Gloucester County voters first elected this Thomas Smith as one of their representatives to the Virginia House of Delegates in 1780, and repeatedly re-elected him alongside other men (Thomas Peyton, John Page five times, James Hubbard, Mann Page Jr.) until 1789 (when Mordecai Cooke served alongside Mann Page). This man also represented Gloucester County in the Virginia Ratifying Convention in 1788, when alongside Warner Lewis, he voted to ratify the federal constitution.

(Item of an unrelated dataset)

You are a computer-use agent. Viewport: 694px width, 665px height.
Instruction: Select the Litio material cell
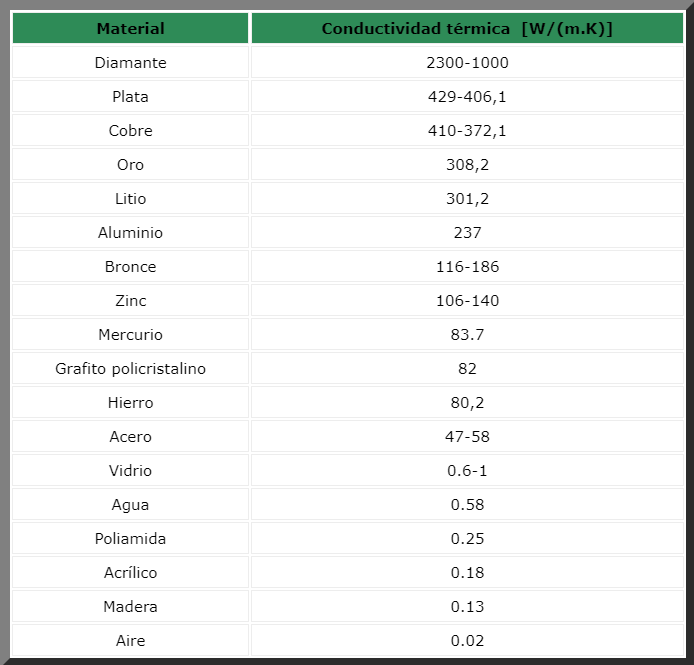coord(131,199)
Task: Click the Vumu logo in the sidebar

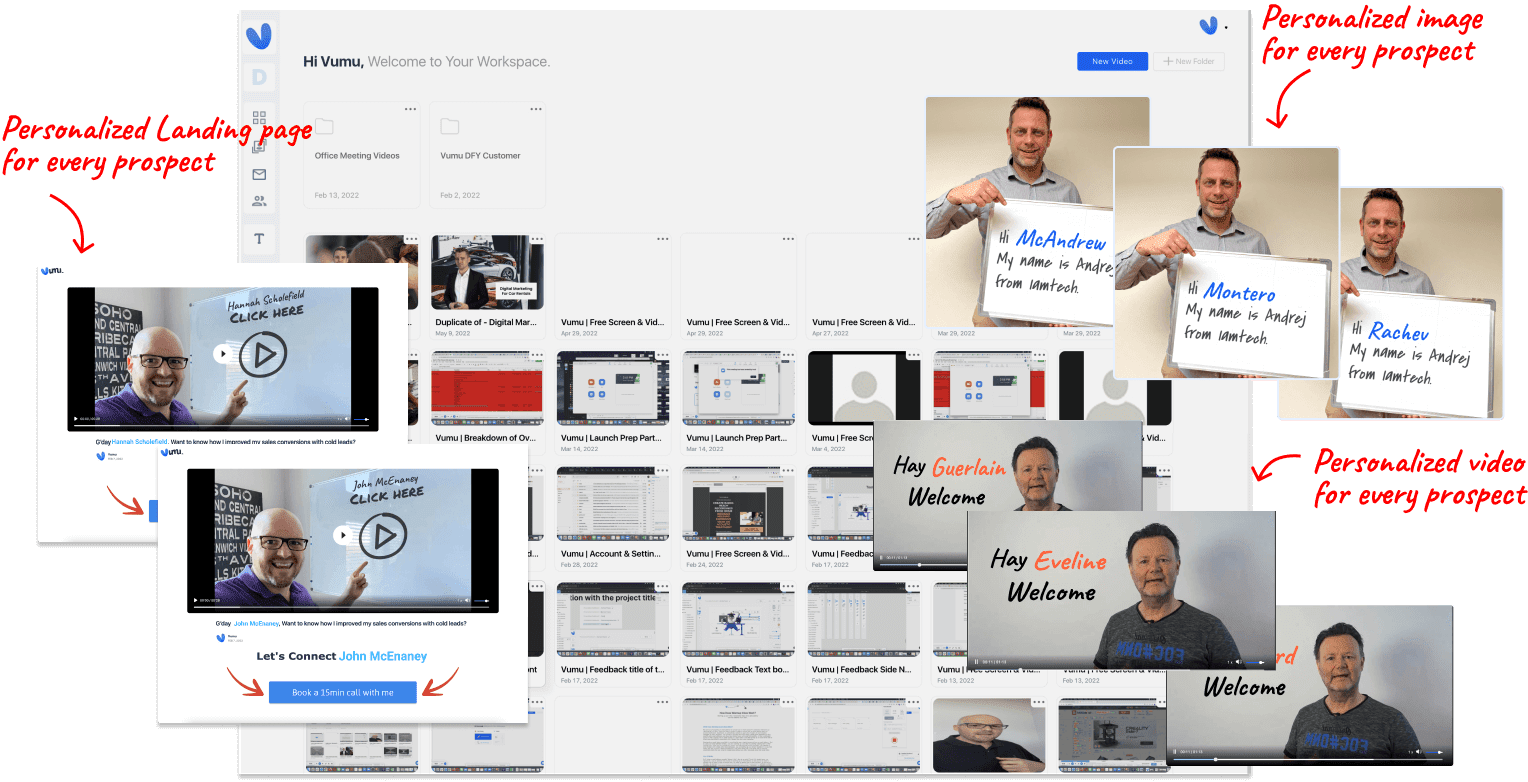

In the 1790 legislative session, this man and Mordecai Cooke represented Gloucester County when fellow legislators at the urging of speaker (and Brigadier General) Thomas Mathews split off Kingston parish (and part of Mathews Parish) to form Mathews County. Both this man and his father (the County's first sheriff in 1792) accepted the new county's seal (signifying its shipbuilding history) from Governor Mathews on February 11, 1793. While his father became the new county's first sheriff (a lucrative position in this era when such could earn a commission for collecting taxes), this man and founding shipbuilder (and fellow planter) Houlder Hudgins represented the new county in the Virginia House of Delegates.

==Death and legacy==

Neither this man nor his father appear in the 1800 federal census (perhaps because those records for Mathews County are lost), though the historic Ware Parish Church in Gloucester has a gravestone commemorating his brother Rev. Armistead Smith and other family members. His nephew (Armistead's son) Thomas Smith would represent Gloucester County early in the 19th century. Although his father's family bible was destroyed, his father's will dated Kingston Parish February 11, 1789 survived and notes that his daughter Anne who had married an Armistead had died, and made provision for her children as well as this man, Rev. Armistead Smith and sisters Susannah S. and Elizabeth Buckner. This man had married Rosamond Lilly Dens of Mid Lothian in Gloucester County, who would remarry twice, but immediately after his death lived with his father's widow, Ann Plater Smith, at Beechland.